• Stated task a
In the records, copy out the lines beginning at the line that contains "Where should I click to: Open" and running through the final line of the records, reproducing each one verbatim.

The Grand Tour

 

Venice

               

After surfing the world wide web I thought it was time I booked something and go there in reality rather than virtual reality! Everything on this trip was booked on the internet.  I flew Go to Venice and then travelled by train to Levanto, Monarola, Corniglia, Riomaggiore, Vernazza, Florence, Rome, Naples, Capri, Brindisi and finally took  the ship to Patras, Greece, where I visited Loutraki, Paros, Antiparos, Mykonos and Syros  flying back to the UK with Easyjet.

Venice was not what I thought it would be, first of all it was huge and secondly it was a maze to get around.    We stayed in the Hotel Locando Sturion a hotel by the Rialto Bridge which is well embedded in my mind especially for its 68 steps up to reception and no lift!.  The water buses which cover a network of canals were easy once you got the hang of them and even better when we had managed to buy a three day pass.

We ventured out to several islands Burano and Murano which are a fair way out from Venice.  Burano was quite a trek out and needed two boats but was well worth it.  There were lots of small shops selling lace work but on the whole nothing we felt we had to buy.  There was a main square with little restaurants and gelato shops, we sampled the gelato here of course in the interests of this page and can report back that they were delicious!.  The fact that no cars were allowed on the island was very noticeable and very pleasant.  This is one of the little canals running through Burano, instead of cars they have their boats parked outside their houses.  We had a picnic lunch here of huge rolls filled with cheese and tomatoes.

 

The houses on Burano were painted in bright colours so that the fisherman when out to sea could tell where to steer their boats to.  This one was particularly bright and up an alleyway - how a fisherman would have spotted this from the sea  Lord only knows!  The island seemed to have a working community and everyone seemed to know everyone else.  A lot of people were just day trippers but on the whole you did feel you were visiting a working island.
 

Murano was about 30mins away by boat and on the outside seemed a bit deserted, it didn't have the crowds that Venice had and things seem much quieter.  We were able to watch a demonstration on glass blowing and were not pressurized into buying anything.  We then walked along the main shopping canal and looked in all the shops displaying wonderful mirrors, figures and chandeliers .  One or two shops had contemporary stuff which included wonderful necklaces made of glass.  I thought everything was quite good value for money and they shipped it home if you wanted them to.

Back on the main island of Venice we visited the Fortuny museum which was lovely, all those pleated dresses and beautiful lamps.

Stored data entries
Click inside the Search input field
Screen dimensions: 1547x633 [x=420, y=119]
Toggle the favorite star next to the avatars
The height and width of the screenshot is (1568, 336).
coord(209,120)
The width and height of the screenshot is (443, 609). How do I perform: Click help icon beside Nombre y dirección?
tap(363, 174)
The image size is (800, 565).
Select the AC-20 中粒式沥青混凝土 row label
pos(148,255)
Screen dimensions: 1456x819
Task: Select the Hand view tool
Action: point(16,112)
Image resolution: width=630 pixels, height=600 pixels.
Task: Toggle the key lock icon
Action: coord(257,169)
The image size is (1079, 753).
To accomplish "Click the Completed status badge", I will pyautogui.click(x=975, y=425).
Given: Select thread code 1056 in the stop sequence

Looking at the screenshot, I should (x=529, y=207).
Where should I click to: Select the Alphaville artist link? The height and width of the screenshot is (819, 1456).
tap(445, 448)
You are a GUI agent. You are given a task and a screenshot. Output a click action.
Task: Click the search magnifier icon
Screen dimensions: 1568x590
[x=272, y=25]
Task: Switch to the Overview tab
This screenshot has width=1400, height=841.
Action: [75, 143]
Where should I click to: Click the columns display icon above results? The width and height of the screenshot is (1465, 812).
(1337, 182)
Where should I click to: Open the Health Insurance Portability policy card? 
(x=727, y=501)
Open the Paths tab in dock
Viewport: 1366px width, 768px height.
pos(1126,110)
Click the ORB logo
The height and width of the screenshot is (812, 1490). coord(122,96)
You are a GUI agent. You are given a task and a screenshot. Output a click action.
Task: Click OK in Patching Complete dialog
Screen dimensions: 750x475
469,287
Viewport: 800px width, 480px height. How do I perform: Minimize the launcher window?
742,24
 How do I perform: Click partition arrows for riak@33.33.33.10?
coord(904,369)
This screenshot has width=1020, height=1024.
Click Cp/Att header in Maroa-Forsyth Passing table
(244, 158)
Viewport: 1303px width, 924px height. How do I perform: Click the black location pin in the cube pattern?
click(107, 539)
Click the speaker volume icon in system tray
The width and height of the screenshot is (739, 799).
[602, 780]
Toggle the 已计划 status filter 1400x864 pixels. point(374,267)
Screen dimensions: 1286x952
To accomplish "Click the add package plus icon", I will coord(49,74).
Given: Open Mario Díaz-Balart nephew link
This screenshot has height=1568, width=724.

• Stated task b
Which places does the travel account about Venice say were visited after arriving in Patras, Greece? List all of them.

• Output a
Where should I click to: Open the Health Insurance Portability policy card? 
(x=727, y=501)
Open the Paths tab in dock
Viewport: 1366px width, 768px height.
pos(1126,110)
Click the ORB logo
The height and width of the screenshot is (812, 1490). coord(122,96)
You are a GUI agent. You are given a task and a screenshot. Output a click action.
Task: Click OK in Patching Complete dialog
Screen dimensions: 750x475
469,287
Viewport: 800px width, 480px height. How do I perform: Minimize the launcher window?
742,24
 How do I perform: Click partition arrows for riak@33.33.33.10?
coord(904,369)
This screenshot has width=1020, height=1024.
Click Cp/Att header in Maroa-Forsyth Passing table
(244, 158)
Viewport: 1303px width, 924px height. How do I perform: Click the black location pin in the cube pattern?
click(107, 539)
Click the speaker volume icon in system tray
The width and height of the screenshot is (739, 799).
[602, 780]
Toggle the 已计划 status filter 1400x864 pixels. point(374,267)
Screen dimensions: 1286x952
To accomplish "Click the add package plus icon", I will coord(49,74).
Given: Open Mario Díaz-Balart nephew link
This screenshot has height=1568, width=724.

• Output b
Loutraki, Paros, Antiparos, Mykonos, Syros